63 Cal. 28 | Cal. | 1883

Sharpstein, J.

The appellant was tried and found guilty of murder of the first degree upon an information which alleged that he committed the crime of murder as follows: “ The said Herman Schmidt, on the 24th day of June, 1882, at the county of Butte, and State of California, and before the finding of this information, wilfully, unlawfully and feloniously, did shoot, kill, and murder M. Schmidt, contrary to the form, force, and effect of the statute in such case made and provided, and against the peace and dignity of" the people of the State of California.”

“ Murder is the unlawful killing of a human being with malice aforethought.” (Pen. Code, § 187.) Malice aforethought is a necessary ingredient in the crime of murder, and should therefore be alleged in the indictment. (People v. Urias, 12 Cal. 325; People v. King, 27 Cal. 507; People v. Bonilla, 38 Cal. 699.)

“Words used in a statute to define a public offense need not be strictly pursued in the indictment or information, but other words conveying the same meaning may be used.” (Pen. Code, § 958.) And in People v. Vance, 21 Cal. 400, it was held that the words “wilfully, maliciously, feloniously and premeditatedly,” were equivalent in their import to “ malice aforethought.” But the words “maliciously” and “premeditatedly” do not occur in this information, and those are the very words, and the *29only words in the indictment in People v. Vance, supra, which, in our opinion, were equivalent in their import to “malice aforethought.” In People v.
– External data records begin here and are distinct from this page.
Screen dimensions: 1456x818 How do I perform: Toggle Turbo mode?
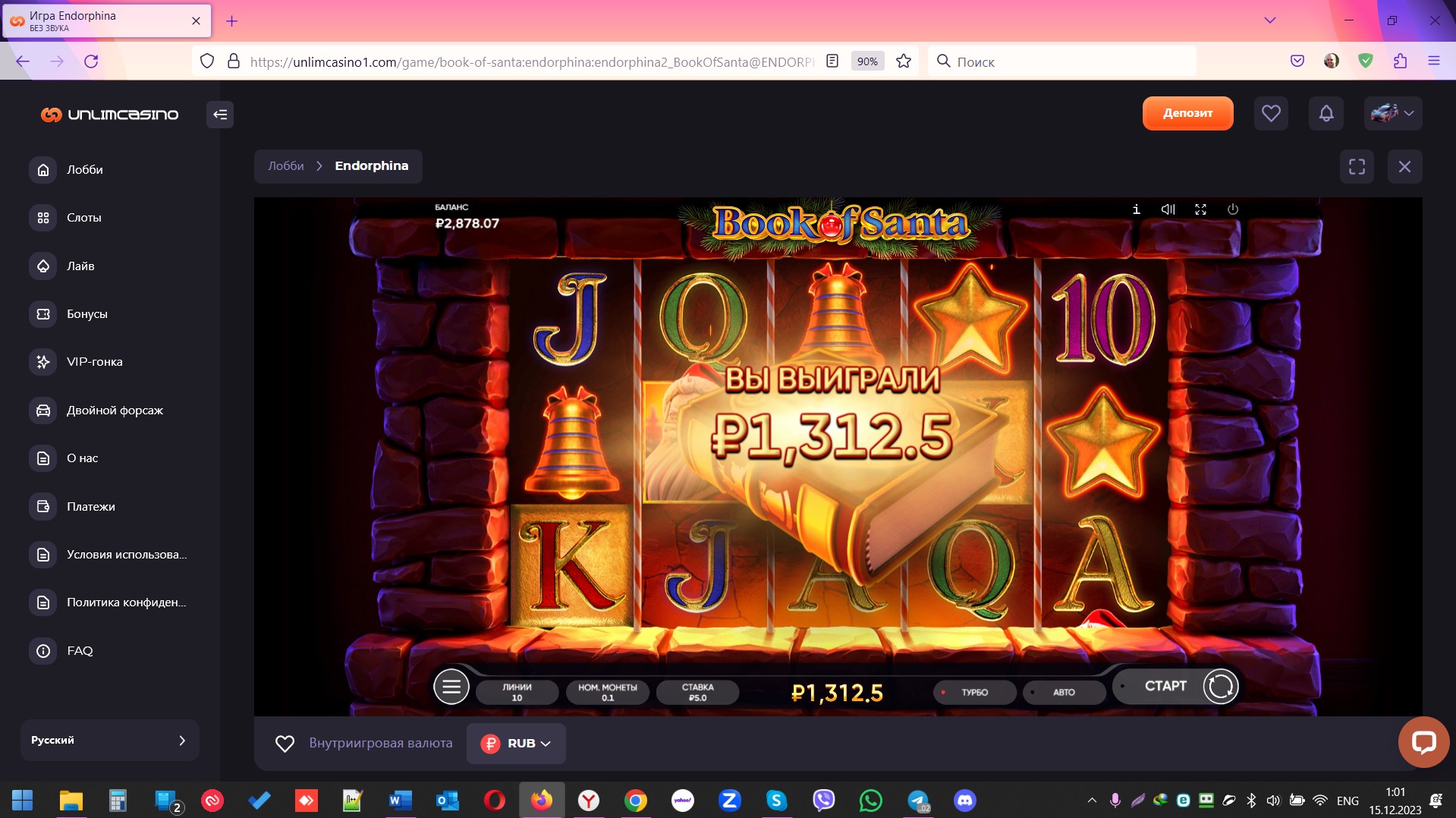tap(974, 692)
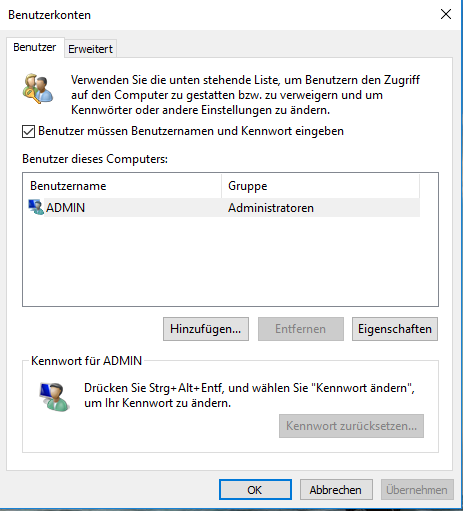The image size is (463, 511).
Task: Confirm with the OK button
Action: point(255,490)
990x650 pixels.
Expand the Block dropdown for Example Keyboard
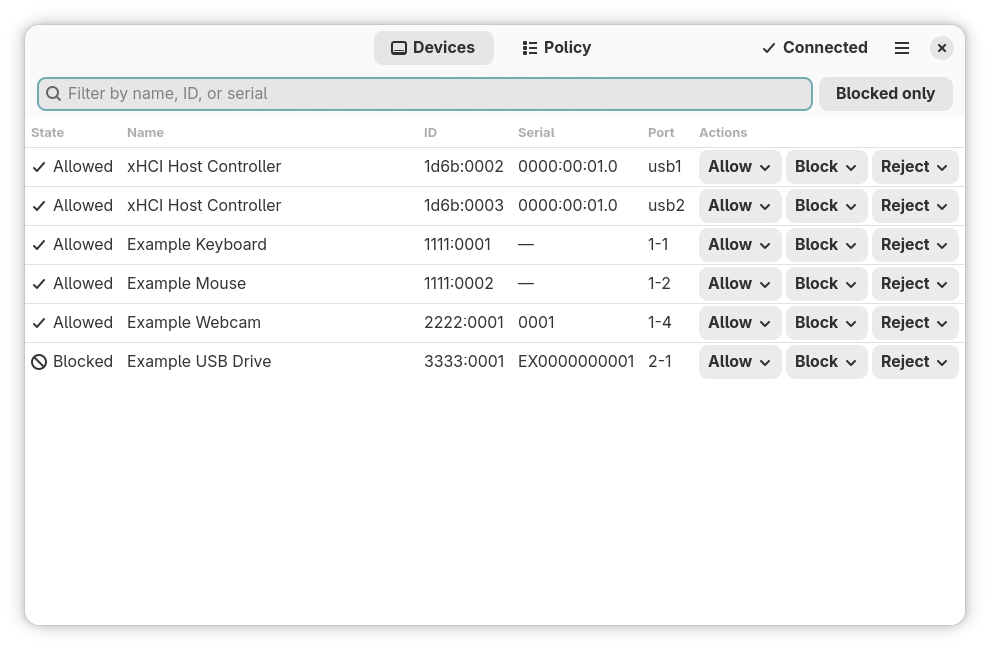(x=826, y=245)
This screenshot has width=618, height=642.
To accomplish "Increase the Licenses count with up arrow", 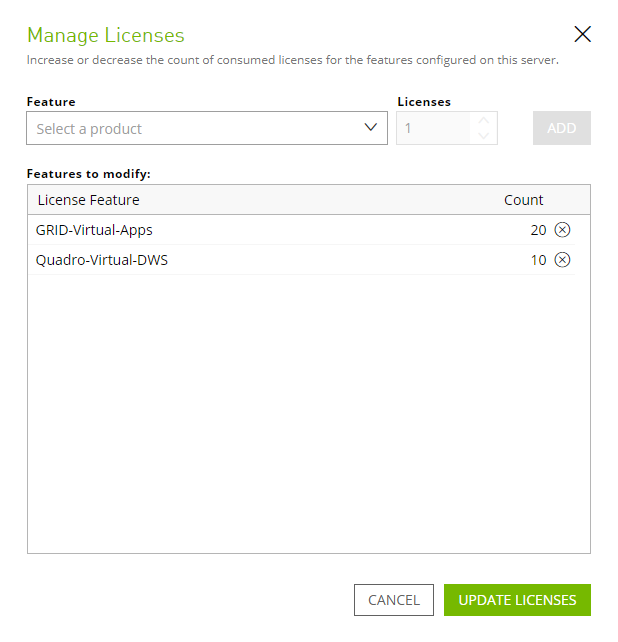I will 484,121.
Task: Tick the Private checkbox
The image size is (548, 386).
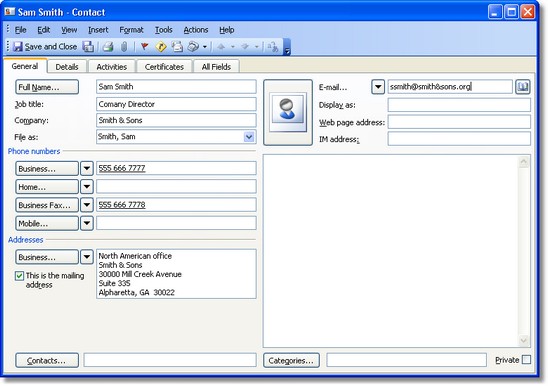Action: coord(526,359)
Steventon, 9 Cal. 273, the court said: “ It is alleged that the defendant at a time and place mentioned, feloniously assaulted, cut, and stabbed the deceased, and inflicted on him one mortal wound, of which mortal wound he on the same day died; this, we think, is a sufficient statement of the facts constituting the offense.” By reference, however, to what purports to be a copy of the indictment in the statement of the case, it will be seen that the indictment in that case alleged that the defendants, “ in and upon one Abraham Hostetter, feloniously, wilfully, and of their malice aforethought did make an assault,” etc. So that in that case no question could have been raised as to the omission of the words “malice aforethought,” because they were not omitted. And it was not to that question the remarks above quoted were directed.

Bishop says, it is believed that there are no substitutes for the words “malice aforethought” (2 Or. Procedure, § 335). In this State it has been held that there are, People v. Vance, supra. But here it is held that words equivalent in their import must be substituted, and in the information before us neither “malice aforethought” nor words equivalent thereto in their import are used. This, according to all the authorities, is a fatal omission, and the judgment must be reversed.

Judgment reversed, and cause remanded for further proceedings.

Mokrison, C. J., Thornton, J., and Boss, J., concurred.

A petition for rehearing was denied.